Saved data entries
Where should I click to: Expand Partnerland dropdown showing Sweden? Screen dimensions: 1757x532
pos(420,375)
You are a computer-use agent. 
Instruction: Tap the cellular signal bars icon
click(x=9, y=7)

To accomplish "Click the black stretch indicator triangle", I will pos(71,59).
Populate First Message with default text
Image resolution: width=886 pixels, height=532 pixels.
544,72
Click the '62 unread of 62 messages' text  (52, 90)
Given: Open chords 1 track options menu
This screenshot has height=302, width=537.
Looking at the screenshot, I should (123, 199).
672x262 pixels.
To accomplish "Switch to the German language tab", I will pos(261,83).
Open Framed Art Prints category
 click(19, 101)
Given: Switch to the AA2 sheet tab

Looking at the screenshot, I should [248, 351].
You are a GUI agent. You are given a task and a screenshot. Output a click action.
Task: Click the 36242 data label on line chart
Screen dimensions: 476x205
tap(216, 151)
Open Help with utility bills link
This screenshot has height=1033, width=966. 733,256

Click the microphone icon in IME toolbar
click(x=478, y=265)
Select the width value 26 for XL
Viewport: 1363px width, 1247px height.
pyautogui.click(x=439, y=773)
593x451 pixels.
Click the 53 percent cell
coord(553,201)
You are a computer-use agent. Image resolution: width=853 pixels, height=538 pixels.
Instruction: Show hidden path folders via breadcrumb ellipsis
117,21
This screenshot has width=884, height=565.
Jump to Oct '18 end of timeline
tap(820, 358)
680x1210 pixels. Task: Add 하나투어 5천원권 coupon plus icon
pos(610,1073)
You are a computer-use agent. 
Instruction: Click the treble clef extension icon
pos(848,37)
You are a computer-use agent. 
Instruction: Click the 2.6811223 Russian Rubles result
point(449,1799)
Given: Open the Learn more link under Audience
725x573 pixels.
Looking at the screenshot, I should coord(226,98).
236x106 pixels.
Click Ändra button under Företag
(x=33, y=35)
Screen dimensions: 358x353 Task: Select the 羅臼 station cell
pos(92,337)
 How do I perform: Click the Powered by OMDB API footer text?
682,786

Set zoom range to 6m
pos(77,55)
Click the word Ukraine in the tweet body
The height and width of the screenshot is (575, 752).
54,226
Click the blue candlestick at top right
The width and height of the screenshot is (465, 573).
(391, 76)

#### PROBLEM REQUIREMENTS
Take the lines above from the one containing "Click the '62" to the one containing "Select the width value 26 for XL" and retype them exactly, both ends included, with nothing added.

#### ANSWER FOR THE TASK
Click the '62 unread of 62 messages' text  (52, 90)
Given: Open chords 1 track options menu
This screenshot has height=302, width=537.
Looking at the screenshot, I should (123, 199).
672x262 pixels.
To accomplish "Switch to the German language tab", I will pos(261,83).
Open Framed Art Prints category
 click(19, 101)
Given: Switch to the AA2 sheet tab

Looking at the screenshot, I should [248, 351].
You are a GUI agent. You are given a task and a screenshot. Output a click action.
Task: Click the 36242 data label on line chart
Screen dimensions: 476x205
tap(216, 151)
Open Help with utility bills link
This screenshot has height=1033, width=966. 733,256

Click the microphone icon in IME toolbar
click(x=478, y=265)
Select the width value 26 for XL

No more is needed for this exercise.